Spring 2012 - Vol. 7, No. 1

 
Letters to the Editor


Joseph.W. Hinterberger, MD, FAAFP, PLLC
Dundee, NY
(LGH class of 1991)

I read with interest the article in JLGH Winter 2011 “When the East Meets the Amish.” Having trained at Lancaster General Hospital, I now work in a town of 2,000 in Old-Order Mennonite country, so the article hit very close to home. More important than the actual use of potentially helpful Burdock leaves in the treatment of abrasions and repaired lacerations, the healing benefit of listening, caring, and “taking time” were encouragingly apparent. I found it instructive that a student nurse extern was at the helm in this initiative, as it is often the case that others with more structured schedules and the resulting time constraints may not choose to follow through with “peripheral” patient requests.

My patients are generally honest, hard-working folk with definite ideas of what should constitute healthcare. Even within the community there are very different concepts of the usefulness of “the English doctor.” Indeed, as co-author Yuri Anna Lee wrote, “the smiling” begins when we make contact with time-honored beliefs of the community. We do not necessarily have to espouse each belief, but we must hear and consider them earnestly. When we are at least willing to listen to, and perhaps research the validity of, a patients’ specific treatment request, we validate the patients as a part of the healthcare team. In this way we rise up in their esteem, and they are more likely to consider our treatment recommendations in return.

This outcome is surely not the only reason to collaborate, but it is a by-product that usually enhances the healthcare partnership, and it often speeds the healing process. In semi-closed societies an additional positive outcome for the physician is often an increase in personal satisfaction and closeness to the patient and family. As the authors note, it was only after Ms. Lee began to work with them as a partner that they began to ask about her as a “person.”

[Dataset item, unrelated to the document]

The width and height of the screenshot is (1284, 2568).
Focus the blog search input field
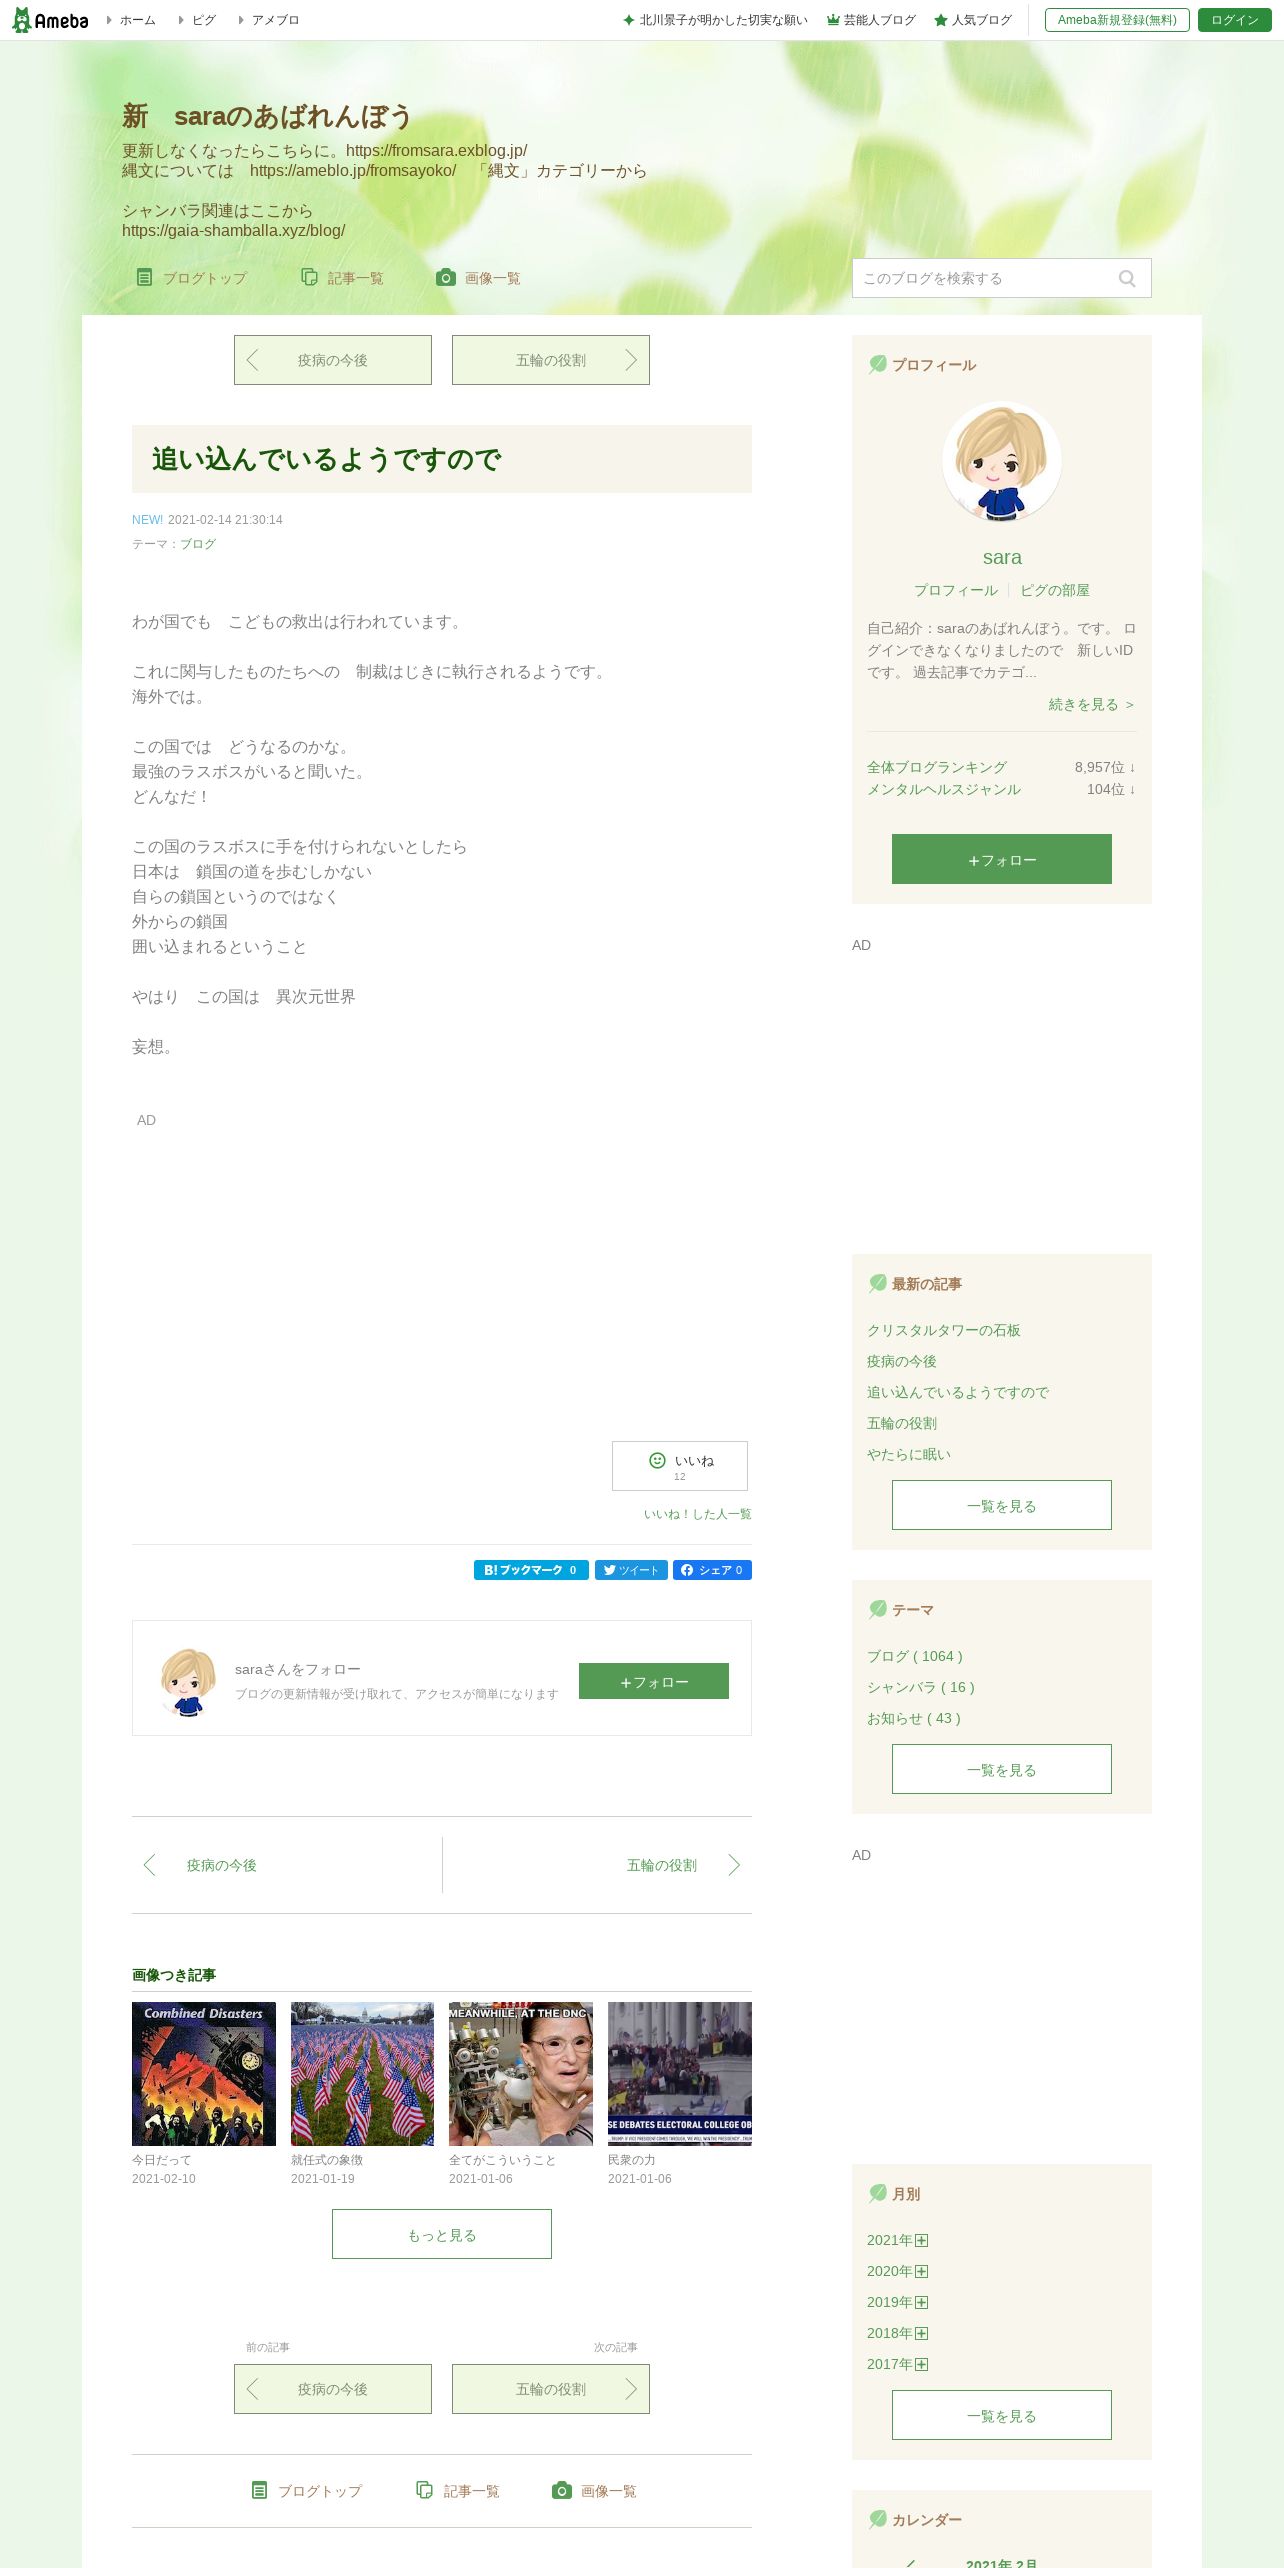[x=985, y=278]
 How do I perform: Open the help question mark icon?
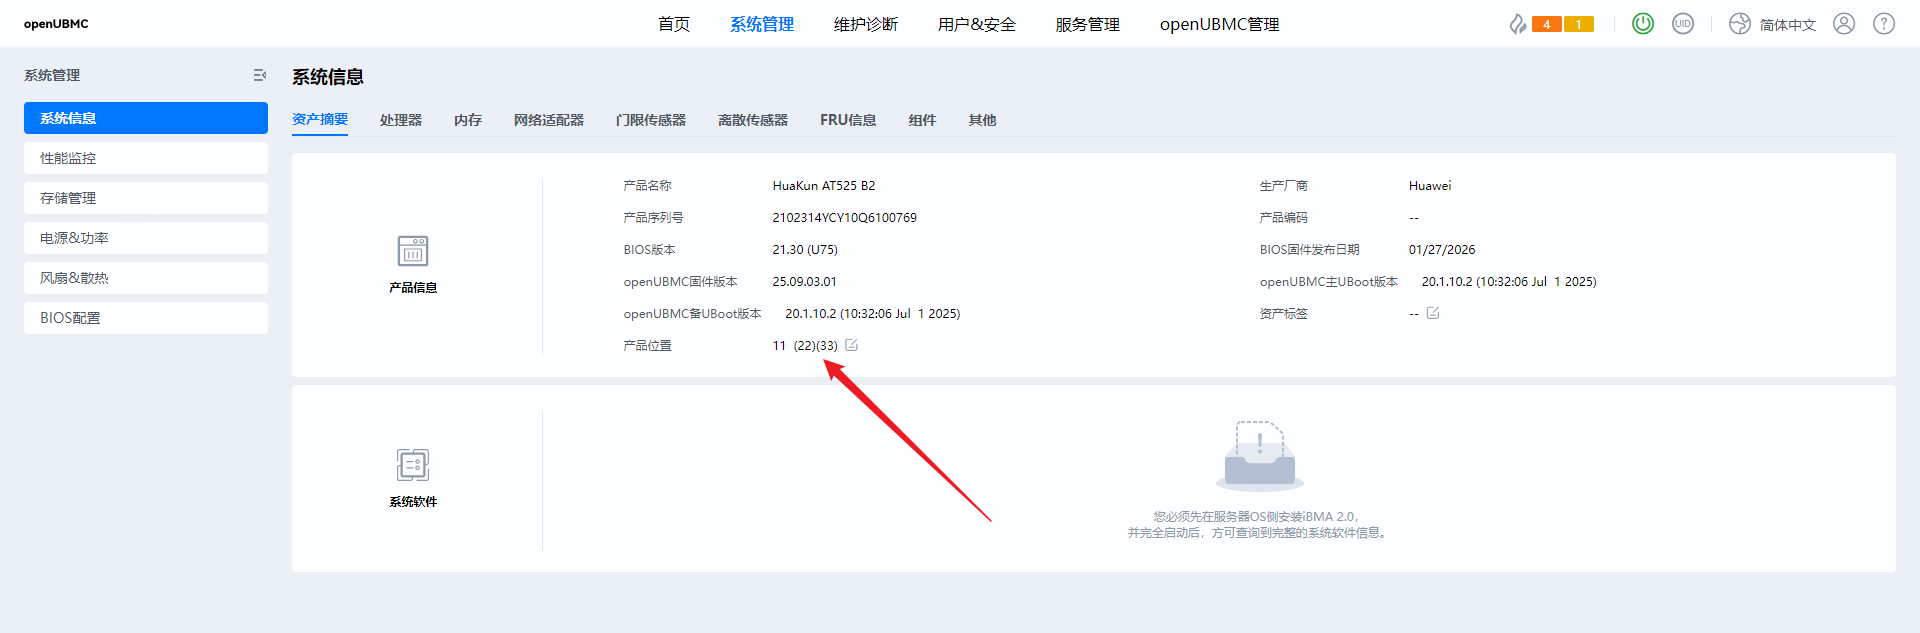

Patients all have backgrounds. It really doesn’t matter whether they are Asian, Amish, or NASCAR. It benefits us and our patients to study about unique treatment beliefs and modalities whenever possible. We each enter the medical realm with our own ideas of what is right, reasonable, and true. Like it or not, each of us will someday become “a patient.” It behooves all of us who treat patients to begin, right now, to consider how we can best engender their trust and partnership through the healing process. Perhaps when it becomes our turn to look up from the sickbed, we will see looks of compassion and caring, from someone who will take the time to listen to our unique, and perhaps even unreasonable, concerns.